--- PROVIDED RECORDS Enclosed Below ---

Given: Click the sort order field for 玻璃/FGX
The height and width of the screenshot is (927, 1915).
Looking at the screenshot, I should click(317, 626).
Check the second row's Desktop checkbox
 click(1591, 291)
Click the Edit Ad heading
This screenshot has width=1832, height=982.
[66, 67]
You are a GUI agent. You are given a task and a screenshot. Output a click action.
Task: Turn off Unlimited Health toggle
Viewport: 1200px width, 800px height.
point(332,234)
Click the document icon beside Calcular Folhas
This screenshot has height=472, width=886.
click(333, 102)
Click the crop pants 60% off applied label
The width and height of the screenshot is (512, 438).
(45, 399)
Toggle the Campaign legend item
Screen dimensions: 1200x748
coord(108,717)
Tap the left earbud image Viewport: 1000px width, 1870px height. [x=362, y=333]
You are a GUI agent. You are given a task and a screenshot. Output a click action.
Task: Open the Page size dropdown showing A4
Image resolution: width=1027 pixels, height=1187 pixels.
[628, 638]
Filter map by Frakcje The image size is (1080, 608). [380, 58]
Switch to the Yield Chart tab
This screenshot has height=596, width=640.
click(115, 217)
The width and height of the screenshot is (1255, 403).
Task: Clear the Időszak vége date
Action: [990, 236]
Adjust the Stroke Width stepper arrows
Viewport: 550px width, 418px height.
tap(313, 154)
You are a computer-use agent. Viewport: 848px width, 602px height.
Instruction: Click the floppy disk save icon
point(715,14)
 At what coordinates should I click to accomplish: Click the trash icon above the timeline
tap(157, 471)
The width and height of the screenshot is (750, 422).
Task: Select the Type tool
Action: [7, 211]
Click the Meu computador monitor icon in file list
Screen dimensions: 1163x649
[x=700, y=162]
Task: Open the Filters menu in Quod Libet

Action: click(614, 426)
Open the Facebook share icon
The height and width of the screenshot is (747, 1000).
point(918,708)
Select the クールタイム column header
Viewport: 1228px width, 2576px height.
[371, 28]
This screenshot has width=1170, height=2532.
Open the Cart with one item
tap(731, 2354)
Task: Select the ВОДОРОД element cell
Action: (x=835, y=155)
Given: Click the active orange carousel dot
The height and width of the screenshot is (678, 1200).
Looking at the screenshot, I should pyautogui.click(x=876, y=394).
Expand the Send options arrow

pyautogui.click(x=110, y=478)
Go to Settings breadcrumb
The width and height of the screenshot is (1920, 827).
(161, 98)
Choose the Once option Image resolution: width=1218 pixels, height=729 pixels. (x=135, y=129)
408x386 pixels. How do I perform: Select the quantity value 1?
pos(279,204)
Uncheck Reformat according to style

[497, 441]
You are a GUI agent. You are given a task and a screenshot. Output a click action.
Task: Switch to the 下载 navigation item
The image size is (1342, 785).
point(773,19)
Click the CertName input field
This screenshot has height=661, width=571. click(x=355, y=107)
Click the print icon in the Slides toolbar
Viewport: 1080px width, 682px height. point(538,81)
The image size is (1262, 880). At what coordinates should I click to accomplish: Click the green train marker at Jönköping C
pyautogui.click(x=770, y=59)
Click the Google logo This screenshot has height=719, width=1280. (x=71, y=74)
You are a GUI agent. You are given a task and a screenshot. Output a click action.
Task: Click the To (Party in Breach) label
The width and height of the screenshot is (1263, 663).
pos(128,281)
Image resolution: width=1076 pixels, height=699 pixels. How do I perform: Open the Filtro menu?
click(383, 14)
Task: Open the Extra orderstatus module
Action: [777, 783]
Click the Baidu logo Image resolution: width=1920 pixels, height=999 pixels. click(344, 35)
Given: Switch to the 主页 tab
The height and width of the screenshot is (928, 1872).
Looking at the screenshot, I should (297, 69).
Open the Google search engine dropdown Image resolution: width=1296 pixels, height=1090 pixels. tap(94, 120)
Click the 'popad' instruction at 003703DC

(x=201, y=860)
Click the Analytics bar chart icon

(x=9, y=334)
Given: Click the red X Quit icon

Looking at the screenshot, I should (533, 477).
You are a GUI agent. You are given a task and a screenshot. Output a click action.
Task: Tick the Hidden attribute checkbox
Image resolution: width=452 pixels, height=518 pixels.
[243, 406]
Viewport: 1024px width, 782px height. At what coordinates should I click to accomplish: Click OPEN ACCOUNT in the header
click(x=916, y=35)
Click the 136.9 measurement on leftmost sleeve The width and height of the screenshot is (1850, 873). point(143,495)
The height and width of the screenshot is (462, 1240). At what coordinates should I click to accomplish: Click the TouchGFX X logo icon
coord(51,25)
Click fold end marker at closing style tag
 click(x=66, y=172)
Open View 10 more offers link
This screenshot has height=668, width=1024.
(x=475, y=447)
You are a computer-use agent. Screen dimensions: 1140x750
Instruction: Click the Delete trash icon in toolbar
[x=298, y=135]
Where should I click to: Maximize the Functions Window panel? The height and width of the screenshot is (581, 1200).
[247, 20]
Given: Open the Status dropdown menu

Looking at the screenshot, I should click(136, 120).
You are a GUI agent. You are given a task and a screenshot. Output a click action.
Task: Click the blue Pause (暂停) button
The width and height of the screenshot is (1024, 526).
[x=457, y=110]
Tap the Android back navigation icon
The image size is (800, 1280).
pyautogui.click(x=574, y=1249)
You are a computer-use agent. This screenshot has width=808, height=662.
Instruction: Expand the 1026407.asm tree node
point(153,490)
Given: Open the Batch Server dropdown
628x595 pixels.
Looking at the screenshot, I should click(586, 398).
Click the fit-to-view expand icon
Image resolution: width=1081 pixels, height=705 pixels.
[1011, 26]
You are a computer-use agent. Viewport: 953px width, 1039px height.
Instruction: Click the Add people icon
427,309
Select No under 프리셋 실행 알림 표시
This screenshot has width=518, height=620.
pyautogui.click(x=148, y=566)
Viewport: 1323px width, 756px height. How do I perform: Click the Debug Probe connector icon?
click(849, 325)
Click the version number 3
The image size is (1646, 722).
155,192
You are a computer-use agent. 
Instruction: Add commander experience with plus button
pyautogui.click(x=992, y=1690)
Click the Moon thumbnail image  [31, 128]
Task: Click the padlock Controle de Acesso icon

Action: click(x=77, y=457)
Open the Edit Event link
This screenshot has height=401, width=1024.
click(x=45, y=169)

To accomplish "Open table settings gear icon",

--- End of Enclosed PROVIDED RECORDS ---

PROBLEM TO WORK ON: Copy all lines of the records that have the string "computer" in them.

COMPLETED EXERCISE:
You are a computer-use agent. Viewport: 848px width, 602px height.
You are a computer-use agent. Screen dimensions: 1140x750
You are a computer-use agent. This screenshot has width=808, height=662.
You are a computer-use agent. Viewport: 953px width, 1039px height.
You are a computer-use agent. 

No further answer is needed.